Acta Otorhinolaryngologica Italica (Apr 2017)

Salivary biomarkers and proteomics: future diagnostic and clinical utilities

  • M. Castagnola,
  • E. Scarano,
  • G.C. Passali,
  • I. Messana,
  • T. Cabras,
  • F. Iavarone,
  • G. Di Cintio,
  • A. Fiorita,
  • E. De Corso,
  • G. Paludetti

DOI
https://doi.org/10.14639/0392-100X-1598
Journal volume & issue
Vol. 37, no. 2
pp. 94 – 101

Abstract

Read online

Lo studio della proteomica salivare, test economico e non invasivo, rappresenta una fonte di numerose informazioni, ed è utile per la diagnosi di svariate malattie. Da quando siamo entrati nell’era della tecnologia genomica e delle scienze “omiche”, la raccolta di campioni salivari è aumentata esponenzialmente. Recenti piattaforme proteomiche hanno analizzato il proteoma salivare umano, caratterizzando circa 3000 peptidi e proteine, espressi in maniera differente: più del 90% in peso deriva dalla secrezione delle tre ghiandole salivari maggiori, mentre la restante parte proviene dalle ghiandole salivari minori, dal fluido crevicolare gengivale, da essudati mucosi e dalla microflora orale. L’obiettivo principale dell’analisi proteomica è discriminare tra condizioni fisiologiche e patologiche. Ad oggi, tuttavia, non esiste un preciso protocollo che permetta di analizzare l’intero proteoma salivare, pertanto sono state realizzate svariate strategie. Innanzitutto, è possibile distinguere due tipologie di piattaforme proteomiche: l’approccio “top-down” prevede l’analisi delle proteine sotto esame come entità intatte; nell’approccio “bottom-up” la caratterizzazione della proteina avviene mediante lo studio dei peptidi ottenuti dopo digestione enzimatica (con tripsina tipicamente).

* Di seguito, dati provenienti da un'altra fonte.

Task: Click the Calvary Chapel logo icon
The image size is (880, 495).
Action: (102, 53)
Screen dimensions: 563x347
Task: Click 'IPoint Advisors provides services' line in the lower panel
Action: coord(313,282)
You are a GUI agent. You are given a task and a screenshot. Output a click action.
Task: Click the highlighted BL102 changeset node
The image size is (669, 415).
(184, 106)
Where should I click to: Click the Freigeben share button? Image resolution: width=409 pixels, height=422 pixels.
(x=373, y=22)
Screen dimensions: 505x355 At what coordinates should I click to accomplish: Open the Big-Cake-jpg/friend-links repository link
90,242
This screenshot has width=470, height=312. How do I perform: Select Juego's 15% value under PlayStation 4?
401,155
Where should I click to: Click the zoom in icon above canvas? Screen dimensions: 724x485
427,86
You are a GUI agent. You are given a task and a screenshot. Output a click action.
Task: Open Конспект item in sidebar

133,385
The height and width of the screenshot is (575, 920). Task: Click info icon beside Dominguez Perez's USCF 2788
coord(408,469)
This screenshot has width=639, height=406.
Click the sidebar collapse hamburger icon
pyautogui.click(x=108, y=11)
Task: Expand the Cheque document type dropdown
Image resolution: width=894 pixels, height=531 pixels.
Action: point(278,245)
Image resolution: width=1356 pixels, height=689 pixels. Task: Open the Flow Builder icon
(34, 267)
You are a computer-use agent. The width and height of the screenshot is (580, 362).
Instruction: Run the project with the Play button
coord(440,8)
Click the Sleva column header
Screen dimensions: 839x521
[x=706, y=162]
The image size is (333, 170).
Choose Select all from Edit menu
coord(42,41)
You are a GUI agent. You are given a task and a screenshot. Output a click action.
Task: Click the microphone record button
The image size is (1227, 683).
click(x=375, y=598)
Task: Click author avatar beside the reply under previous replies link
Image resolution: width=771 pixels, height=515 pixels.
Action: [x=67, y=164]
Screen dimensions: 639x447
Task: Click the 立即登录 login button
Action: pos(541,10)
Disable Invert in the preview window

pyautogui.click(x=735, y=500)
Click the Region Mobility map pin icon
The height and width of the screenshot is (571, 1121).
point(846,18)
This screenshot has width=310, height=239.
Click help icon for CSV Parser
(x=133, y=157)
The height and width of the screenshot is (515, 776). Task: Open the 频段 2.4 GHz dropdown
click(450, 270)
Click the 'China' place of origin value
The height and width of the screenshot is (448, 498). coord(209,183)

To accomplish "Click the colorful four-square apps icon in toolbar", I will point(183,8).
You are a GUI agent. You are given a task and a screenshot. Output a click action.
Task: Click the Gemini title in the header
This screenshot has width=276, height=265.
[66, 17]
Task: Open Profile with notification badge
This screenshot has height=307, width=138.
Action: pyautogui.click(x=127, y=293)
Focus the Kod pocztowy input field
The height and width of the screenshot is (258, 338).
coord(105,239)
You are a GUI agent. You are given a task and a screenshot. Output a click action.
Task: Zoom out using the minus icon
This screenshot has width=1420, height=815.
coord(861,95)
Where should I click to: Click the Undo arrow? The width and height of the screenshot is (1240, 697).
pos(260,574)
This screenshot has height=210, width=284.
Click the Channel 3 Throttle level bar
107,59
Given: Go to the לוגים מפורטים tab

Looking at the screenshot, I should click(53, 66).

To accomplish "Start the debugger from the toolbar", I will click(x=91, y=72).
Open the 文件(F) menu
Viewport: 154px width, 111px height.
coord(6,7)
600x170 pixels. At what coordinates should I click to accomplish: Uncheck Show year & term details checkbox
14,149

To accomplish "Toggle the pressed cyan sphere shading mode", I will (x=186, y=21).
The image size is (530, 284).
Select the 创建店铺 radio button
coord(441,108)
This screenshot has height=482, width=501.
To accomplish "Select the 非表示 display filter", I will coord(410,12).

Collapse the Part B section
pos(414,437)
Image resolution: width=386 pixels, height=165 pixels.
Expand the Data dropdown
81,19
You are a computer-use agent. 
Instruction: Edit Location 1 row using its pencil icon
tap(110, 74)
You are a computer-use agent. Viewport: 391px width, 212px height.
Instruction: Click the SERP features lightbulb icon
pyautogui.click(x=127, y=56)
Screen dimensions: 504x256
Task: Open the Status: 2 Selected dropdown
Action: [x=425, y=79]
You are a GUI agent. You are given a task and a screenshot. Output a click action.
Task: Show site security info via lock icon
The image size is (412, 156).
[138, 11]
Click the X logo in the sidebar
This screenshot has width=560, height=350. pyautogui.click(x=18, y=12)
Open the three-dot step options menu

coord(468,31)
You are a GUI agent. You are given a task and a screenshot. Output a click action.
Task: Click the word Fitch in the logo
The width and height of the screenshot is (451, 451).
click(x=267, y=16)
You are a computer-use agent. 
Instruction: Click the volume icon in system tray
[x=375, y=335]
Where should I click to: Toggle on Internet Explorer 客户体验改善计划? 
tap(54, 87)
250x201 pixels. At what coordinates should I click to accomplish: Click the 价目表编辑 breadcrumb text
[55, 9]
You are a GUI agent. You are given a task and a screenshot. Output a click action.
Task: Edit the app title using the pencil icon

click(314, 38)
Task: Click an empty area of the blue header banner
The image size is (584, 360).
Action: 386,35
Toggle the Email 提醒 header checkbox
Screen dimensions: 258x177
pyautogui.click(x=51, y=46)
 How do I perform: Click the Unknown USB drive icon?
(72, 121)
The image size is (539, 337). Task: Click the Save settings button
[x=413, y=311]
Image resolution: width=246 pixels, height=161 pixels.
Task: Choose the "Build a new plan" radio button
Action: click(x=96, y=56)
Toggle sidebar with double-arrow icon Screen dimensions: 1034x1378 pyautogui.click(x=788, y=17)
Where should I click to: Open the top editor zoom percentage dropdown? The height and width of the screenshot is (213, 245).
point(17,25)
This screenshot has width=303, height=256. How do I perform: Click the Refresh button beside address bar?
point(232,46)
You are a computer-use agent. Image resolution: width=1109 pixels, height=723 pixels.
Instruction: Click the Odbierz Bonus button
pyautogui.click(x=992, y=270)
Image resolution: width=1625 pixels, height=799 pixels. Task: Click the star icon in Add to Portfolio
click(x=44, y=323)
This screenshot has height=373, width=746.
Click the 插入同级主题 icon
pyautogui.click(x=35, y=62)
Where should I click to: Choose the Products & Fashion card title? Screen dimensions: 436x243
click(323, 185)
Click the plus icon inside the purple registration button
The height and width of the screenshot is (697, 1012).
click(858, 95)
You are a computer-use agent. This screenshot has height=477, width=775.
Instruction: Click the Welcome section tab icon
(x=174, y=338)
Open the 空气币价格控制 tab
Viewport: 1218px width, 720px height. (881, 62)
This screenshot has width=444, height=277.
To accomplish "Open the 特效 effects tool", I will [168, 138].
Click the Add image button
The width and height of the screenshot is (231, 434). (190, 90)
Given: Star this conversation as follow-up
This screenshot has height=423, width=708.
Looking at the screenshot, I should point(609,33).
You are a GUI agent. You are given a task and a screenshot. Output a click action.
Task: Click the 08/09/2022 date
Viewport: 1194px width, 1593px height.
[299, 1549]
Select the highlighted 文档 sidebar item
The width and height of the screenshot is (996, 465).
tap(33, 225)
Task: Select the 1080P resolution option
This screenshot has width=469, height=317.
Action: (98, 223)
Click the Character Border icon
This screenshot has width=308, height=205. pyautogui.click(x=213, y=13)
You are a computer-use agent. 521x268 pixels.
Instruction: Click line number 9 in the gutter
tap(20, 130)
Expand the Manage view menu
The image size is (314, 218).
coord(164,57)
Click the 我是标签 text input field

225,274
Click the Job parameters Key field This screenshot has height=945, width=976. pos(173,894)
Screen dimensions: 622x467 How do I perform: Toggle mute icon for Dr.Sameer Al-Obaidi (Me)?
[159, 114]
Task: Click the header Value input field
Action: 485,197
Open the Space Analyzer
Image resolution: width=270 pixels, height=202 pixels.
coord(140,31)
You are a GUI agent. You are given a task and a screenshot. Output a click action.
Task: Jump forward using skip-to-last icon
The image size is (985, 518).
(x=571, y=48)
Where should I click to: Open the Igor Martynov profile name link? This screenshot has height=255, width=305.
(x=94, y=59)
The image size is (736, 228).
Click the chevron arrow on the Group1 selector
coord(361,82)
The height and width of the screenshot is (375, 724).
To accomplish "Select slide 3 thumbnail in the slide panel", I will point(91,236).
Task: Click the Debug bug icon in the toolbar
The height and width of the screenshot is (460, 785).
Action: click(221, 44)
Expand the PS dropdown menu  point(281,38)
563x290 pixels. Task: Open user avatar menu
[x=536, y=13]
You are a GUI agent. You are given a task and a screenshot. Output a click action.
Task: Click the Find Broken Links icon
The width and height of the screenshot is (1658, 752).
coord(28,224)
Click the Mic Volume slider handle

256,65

A causa di questa eterogeneità, per una stessa patologia sono stati proposti differenti biomarkers. Il proteoma salivare è stato caratterizzato in numerose malattie: carcinoma squamoso e leucoplachie orali, malattia del trapianto contro l’ospite (GVHD) cronica, sindrome di Sjögren e altri disordini autoimmuni come la sindrome SAPHO (sinovite, acne, pustolosi, iperostosi e osteite), schizofrenia e disordine bipolare, malattie genetiche come la sindrome di Down o la malattia di Wilson. In conclusione, i risultati delle ricerche riportate in questa review suggeriscono che nel prossimo futuro la saliva diverrà un fluido di indubbia rilevanza diagnostica utile per fini clinici, sia diagnostici, sia prognostici.